#### WHAT YOU SHOULD DO
Return, without any change, the lines of the records from the one containing "Motorcycle (483, 154)" through the one containing "olam (267, 753)", both included.

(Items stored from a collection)
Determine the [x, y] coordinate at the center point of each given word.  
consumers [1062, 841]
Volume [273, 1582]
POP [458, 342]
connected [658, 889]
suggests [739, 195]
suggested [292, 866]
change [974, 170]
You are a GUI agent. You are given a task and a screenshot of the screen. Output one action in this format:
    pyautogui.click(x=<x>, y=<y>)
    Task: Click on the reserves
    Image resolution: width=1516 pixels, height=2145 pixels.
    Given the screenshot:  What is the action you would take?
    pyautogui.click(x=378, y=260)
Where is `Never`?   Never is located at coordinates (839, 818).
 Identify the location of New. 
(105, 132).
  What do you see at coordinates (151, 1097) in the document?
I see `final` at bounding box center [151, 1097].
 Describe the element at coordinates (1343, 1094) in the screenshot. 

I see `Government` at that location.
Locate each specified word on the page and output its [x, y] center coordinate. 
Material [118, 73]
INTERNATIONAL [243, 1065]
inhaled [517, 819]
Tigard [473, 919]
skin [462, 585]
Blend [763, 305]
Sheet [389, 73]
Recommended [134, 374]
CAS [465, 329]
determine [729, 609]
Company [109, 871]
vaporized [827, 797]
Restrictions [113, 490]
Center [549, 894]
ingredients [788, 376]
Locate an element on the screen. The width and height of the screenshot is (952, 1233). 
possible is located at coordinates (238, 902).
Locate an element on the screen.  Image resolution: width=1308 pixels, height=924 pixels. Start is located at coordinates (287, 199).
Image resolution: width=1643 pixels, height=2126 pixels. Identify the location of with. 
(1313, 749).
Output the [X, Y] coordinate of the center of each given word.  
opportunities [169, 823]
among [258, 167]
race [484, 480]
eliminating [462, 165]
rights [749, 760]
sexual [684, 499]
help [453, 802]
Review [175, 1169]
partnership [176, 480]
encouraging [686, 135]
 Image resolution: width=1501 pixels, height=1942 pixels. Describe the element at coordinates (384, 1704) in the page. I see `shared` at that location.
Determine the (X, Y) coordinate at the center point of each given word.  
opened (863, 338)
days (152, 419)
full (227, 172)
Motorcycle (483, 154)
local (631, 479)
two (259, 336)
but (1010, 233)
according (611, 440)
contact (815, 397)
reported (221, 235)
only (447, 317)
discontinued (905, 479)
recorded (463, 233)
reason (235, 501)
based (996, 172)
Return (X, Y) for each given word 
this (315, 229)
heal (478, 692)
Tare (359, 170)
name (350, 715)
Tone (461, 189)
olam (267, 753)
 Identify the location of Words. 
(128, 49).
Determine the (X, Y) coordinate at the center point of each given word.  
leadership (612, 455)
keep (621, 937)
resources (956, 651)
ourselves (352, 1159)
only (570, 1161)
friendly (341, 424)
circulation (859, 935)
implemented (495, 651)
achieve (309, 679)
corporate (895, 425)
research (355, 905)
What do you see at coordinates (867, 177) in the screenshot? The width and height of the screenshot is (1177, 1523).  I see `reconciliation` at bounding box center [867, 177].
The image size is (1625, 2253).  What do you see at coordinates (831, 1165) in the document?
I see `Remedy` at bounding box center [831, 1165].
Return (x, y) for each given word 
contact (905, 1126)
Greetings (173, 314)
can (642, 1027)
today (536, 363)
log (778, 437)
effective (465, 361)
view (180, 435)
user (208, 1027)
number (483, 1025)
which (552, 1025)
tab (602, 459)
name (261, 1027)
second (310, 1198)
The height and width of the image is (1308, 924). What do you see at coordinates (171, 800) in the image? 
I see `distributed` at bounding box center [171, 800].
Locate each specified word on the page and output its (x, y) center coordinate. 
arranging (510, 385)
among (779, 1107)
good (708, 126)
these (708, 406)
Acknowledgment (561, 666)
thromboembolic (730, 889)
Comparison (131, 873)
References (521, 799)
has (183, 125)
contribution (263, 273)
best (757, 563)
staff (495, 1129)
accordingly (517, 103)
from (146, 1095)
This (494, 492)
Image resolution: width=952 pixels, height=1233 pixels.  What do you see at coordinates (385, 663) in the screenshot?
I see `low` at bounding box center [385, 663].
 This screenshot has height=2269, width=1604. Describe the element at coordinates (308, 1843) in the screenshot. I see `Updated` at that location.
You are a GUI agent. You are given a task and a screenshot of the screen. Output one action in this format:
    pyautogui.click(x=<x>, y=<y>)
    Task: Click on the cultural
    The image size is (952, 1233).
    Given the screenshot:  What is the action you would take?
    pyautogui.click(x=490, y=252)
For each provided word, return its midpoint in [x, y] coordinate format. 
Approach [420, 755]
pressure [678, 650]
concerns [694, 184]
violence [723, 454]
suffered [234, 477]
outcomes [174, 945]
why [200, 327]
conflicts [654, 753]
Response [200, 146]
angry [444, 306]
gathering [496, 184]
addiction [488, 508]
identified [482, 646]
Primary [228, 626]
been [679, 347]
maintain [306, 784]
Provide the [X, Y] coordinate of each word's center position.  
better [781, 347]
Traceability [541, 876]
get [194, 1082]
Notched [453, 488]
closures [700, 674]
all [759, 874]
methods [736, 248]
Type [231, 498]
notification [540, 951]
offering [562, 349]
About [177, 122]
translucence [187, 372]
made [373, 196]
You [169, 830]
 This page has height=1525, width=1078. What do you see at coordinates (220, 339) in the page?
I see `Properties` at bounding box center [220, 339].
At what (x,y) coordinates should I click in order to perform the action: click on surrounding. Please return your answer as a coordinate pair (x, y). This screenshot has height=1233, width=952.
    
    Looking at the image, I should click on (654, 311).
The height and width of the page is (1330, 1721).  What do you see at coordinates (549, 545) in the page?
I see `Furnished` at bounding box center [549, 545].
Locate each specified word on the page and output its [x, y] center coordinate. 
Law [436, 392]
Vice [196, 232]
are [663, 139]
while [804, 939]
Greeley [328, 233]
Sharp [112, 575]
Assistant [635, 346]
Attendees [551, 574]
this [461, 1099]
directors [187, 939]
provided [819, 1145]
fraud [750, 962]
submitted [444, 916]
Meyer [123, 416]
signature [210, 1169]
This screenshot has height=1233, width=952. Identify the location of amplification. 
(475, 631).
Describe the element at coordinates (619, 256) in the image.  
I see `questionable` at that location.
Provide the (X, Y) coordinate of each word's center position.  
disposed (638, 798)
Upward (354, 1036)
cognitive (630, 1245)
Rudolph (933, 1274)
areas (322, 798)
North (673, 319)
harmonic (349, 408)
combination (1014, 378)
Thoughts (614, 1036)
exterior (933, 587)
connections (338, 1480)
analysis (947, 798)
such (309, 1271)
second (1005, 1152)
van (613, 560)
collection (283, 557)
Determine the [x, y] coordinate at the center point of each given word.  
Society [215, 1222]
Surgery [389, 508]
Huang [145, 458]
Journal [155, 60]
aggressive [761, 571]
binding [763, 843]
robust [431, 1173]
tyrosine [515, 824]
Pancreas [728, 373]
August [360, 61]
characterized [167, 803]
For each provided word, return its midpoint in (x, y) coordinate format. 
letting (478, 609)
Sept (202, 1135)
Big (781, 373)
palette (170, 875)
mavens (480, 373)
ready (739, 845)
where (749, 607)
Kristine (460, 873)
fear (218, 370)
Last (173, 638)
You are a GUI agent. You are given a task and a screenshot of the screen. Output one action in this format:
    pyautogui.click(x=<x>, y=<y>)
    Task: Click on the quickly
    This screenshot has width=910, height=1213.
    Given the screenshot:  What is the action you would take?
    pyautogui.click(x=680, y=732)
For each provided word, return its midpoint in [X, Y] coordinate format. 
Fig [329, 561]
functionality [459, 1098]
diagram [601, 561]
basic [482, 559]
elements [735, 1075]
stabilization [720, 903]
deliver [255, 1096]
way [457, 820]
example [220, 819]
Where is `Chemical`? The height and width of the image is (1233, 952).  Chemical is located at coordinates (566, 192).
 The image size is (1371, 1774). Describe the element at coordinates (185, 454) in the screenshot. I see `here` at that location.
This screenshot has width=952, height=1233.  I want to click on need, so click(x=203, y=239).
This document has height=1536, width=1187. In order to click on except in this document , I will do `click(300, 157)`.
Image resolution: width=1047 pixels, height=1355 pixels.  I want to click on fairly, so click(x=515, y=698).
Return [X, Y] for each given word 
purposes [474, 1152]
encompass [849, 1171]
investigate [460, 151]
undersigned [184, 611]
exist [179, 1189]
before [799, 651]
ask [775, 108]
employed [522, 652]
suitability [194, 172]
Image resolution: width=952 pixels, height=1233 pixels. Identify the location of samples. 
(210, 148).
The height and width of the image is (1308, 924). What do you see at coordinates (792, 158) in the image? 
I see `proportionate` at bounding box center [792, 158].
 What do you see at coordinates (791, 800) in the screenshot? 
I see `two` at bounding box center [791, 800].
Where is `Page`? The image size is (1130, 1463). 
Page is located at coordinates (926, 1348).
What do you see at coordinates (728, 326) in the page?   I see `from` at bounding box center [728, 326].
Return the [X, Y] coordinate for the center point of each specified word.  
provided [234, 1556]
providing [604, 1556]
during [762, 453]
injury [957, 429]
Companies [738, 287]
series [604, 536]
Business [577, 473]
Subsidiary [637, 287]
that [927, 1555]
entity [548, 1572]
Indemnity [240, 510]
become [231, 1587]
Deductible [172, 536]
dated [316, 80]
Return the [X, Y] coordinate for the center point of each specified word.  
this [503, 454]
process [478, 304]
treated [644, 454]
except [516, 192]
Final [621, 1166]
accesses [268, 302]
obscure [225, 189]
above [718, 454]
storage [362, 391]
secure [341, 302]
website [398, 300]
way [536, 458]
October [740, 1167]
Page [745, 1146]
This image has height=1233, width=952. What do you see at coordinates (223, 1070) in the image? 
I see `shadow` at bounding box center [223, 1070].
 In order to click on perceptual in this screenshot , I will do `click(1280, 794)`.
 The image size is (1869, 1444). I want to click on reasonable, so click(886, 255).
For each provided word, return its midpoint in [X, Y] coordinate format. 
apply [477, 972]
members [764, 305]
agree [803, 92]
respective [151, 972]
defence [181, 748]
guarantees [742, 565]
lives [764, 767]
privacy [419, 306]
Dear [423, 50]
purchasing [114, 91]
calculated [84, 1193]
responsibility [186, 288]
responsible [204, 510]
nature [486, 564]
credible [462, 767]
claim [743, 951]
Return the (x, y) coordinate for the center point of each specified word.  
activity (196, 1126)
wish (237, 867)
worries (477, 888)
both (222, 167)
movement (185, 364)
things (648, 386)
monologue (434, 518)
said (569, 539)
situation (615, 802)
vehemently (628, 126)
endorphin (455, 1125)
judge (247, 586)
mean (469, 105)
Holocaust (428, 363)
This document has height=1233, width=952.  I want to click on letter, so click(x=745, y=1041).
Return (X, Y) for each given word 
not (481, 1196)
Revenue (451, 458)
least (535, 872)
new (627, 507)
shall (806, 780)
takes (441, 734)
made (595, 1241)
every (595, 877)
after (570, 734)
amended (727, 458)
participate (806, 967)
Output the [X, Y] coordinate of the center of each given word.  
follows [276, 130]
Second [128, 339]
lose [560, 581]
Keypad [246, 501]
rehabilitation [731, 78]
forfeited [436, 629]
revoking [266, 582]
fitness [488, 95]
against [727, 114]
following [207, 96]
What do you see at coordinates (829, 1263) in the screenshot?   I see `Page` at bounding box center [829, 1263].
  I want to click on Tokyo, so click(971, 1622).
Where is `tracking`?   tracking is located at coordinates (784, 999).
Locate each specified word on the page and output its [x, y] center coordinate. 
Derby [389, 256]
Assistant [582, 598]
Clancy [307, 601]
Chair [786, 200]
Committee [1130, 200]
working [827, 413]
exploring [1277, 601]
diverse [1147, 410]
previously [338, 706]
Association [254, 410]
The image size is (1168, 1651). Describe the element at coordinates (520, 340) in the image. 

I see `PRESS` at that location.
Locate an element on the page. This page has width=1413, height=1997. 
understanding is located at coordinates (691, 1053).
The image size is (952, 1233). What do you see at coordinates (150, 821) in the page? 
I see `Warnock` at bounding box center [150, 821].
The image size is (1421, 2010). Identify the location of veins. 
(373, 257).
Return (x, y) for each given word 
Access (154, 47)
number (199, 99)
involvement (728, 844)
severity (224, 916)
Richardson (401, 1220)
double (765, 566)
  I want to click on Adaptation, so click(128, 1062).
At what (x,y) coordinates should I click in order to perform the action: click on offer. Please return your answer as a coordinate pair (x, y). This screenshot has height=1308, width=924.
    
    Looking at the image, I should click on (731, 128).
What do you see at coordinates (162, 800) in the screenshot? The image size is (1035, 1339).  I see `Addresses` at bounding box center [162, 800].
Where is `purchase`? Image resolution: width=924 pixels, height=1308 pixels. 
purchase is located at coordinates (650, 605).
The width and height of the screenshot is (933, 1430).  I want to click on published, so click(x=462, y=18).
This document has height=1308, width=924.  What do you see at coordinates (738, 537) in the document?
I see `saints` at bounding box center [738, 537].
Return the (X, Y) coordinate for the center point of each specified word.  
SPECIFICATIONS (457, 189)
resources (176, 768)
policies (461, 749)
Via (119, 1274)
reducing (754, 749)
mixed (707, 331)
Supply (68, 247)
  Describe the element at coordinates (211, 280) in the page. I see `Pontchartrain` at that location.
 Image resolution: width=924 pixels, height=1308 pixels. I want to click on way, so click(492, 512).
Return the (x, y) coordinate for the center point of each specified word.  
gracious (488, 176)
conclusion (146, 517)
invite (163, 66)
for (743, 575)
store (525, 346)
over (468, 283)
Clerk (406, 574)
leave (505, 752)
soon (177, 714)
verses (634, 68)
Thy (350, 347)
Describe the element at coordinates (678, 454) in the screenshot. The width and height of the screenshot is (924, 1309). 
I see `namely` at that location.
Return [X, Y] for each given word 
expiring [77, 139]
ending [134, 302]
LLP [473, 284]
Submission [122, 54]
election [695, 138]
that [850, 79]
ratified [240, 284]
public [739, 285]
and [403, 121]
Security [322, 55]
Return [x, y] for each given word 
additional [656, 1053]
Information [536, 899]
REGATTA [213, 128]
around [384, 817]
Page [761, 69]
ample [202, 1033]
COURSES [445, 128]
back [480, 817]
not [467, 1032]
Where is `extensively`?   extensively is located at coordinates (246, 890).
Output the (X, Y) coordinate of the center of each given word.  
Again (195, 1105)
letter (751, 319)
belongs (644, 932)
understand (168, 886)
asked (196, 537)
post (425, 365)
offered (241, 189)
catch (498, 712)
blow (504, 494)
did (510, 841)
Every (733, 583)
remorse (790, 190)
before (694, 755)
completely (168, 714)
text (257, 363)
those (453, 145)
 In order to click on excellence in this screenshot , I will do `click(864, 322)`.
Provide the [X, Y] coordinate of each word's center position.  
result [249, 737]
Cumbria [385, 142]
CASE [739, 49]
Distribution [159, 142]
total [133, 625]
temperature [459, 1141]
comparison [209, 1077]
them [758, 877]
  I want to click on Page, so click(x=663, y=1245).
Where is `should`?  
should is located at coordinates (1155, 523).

#### SOLVED EXERCISE
Motorcycle (483, 154)
local (631, 479)
two (259, 336)
but (1010, 233)
according (611, 440)
contact (815, 397)
reported (221, 235)
only (447, 317)
discontinued (905, 479)
recorded (463, 233)
reason (235, 501)
based (996, 172)
Return (X, Y) for each given word 
this (315, 229)
heal (478, 692)
Tare (359, 170)
name (350, 715)
Tone (461, 189)
olam (267, 753)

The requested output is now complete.